#### Data provided ####
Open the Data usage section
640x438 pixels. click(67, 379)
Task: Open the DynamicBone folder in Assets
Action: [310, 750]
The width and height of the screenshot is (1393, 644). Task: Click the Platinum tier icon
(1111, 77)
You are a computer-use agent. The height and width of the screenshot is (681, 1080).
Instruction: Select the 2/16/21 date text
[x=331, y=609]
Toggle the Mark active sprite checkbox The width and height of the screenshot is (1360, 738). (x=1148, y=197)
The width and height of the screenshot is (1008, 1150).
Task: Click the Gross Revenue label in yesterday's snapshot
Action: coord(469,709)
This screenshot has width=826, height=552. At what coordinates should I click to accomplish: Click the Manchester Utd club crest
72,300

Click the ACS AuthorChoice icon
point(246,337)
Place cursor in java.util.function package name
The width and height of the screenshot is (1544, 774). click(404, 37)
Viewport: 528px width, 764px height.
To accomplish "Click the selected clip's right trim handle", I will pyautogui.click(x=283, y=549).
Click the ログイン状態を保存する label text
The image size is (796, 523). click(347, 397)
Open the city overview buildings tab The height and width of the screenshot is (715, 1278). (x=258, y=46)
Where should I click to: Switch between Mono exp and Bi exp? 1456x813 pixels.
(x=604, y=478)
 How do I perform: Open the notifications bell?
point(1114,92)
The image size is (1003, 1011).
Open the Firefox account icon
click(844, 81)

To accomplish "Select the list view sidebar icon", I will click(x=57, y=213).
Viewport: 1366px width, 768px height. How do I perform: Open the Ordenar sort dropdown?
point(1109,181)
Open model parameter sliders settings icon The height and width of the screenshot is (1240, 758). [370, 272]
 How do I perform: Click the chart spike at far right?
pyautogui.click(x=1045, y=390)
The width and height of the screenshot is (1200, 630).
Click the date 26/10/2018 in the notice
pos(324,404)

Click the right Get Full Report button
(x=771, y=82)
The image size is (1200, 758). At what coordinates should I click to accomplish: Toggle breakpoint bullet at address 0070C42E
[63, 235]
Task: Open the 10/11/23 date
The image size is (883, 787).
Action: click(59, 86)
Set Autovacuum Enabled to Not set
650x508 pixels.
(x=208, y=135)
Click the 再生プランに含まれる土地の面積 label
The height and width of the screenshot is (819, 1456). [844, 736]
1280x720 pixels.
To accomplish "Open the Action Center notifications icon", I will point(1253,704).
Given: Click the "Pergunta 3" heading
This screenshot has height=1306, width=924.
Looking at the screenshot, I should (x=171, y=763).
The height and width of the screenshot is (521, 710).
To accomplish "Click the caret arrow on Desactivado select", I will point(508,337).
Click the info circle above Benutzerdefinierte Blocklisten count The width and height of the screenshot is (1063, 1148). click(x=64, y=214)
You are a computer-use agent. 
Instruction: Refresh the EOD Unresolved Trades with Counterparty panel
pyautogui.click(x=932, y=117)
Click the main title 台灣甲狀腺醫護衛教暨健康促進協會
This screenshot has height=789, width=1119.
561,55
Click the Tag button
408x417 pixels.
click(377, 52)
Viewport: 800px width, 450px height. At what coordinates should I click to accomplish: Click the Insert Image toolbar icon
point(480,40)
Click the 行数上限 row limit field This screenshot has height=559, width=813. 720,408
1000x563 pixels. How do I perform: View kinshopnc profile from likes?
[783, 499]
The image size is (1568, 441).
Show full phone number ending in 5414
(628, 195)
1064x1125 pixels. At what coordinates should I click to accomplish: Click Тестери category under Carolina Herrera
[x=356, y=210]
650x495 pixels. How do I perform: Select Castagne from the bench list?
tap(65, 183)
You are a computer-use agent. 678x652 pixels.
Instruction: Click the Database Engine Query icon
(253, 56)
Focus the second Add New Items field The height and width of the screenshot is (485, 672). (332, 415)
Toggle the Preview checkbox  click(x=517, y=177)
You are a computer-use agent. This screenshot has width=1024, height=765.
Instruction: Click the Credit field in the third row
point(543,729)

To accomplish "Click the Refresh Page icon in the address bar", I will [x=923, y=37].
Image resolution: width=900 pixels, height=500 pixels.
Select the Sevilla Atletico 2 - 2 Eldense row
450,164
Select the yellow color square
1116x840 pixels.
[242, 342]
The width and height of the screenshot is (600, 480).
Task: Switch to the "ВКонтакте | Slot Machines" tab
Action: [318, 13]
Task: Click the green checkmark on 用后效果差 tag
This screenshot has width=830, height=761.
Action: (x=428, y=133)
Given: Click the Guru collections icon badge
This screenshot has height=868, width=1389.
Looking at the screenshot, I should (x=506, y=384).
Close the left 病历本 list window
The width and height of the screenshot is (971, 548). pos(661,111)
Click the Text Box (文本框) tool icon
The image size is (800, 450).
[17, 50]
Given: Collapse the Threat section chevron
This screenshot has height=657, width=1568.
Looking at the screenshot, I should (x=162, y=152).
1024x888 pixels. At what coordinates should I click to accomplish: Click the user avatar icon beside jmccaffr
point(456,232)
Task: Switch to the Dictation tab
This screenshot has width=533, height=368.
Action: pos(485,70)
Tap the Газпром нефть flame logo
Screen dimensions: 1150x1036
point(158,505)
####
> **What to work on**: Copy each line of the records containing the string "Given".

> **Exercise result**:
Given: Click the "Pergunta 3" heading
Given: Click the Guru collections icon badge
Given: Collapse the Threat section chevron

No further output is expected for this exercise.